**PROBLEM STATEMENT**
List all lines in the material below that contain "mutouya".

*** INPUT RECORDS ***

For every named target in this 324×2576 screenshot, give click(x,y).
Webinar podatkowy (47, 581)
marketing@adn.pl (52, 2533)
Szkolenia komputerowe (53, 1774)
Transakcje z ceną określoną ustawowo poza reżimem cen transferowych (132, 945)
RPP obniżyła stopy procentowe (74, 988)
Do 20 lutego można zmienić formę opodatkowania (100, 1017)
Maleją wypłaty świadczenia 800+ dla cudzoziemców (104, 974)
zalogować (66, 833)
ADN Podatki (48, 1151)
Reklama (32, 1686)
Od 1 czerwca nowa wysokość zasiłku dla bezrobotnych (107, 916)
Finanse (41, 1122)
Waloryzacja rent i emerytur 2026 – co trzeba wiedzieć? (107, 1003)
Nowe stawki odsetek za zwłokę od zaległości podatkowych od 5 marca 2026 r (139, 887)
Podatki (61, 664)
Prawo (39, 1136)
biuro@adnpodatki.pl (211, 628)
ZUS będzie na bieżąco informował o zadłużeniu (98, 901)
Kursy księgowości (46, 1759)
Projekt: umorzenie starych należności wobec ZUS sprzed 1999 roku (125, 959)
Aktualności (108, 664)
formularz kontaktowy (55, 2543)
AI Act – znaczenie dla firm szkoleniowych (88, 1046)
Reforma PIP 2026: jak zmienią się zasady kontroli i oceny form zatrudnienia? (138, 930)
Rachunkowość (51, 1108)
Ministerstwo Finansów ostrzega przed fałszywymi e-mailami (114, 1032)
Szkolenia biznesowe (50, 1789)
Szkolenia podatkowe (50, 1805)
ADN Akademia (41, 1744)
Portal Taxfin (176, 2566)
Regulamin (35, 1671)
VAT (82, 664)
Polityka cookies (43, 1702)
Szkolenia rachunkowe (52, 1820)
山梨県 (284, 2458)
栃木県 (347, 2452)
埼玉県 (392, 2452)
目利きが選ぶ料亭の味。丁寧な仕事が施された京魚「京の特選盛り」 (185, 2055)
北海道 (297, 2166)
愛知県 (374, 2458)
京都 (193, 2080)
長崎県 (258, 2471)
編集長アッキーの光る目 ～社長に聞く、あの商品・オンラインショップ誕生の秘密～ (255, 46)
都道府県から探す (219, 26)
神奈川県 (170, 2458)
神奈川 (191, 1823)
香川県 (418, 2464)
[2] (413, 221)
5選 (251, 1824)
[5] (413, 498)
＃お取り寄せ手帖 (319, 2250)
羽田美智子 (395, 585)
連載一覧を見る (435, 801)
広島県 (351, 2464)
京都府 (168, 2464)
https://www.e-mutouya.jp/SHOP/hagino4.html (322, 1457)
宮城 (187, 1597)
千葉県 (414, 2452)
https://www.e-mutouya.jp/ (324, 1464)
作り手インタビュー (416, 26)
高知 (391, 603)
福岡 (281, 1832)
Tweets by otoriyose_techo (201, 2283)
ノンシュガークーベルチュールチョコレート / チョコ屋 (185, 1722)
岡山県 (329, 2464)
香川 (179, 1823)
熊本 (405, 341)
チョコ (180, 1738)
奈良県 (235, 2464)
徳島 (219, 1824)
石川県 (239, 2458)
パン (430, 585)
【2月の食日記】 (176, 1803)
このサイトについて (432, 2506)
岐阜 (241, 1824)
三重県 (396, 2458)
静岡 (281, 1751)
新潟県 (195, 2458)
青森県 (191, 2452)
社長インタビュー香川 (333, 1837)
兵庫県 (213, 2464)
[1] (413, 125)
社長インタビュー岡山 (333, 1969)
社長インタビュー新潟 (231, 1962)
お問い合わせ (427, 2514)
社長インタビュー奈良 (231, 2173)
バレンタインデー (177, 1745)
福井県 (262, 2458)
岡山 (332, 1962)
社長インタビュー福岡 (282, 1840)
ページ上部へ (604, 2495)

***

**ANSWER BOX**
https://www.e-mutouya.jp/SHOP/hagino4.html (322, 1457)
https://www.e-mutouya.jp/ (324, 1464)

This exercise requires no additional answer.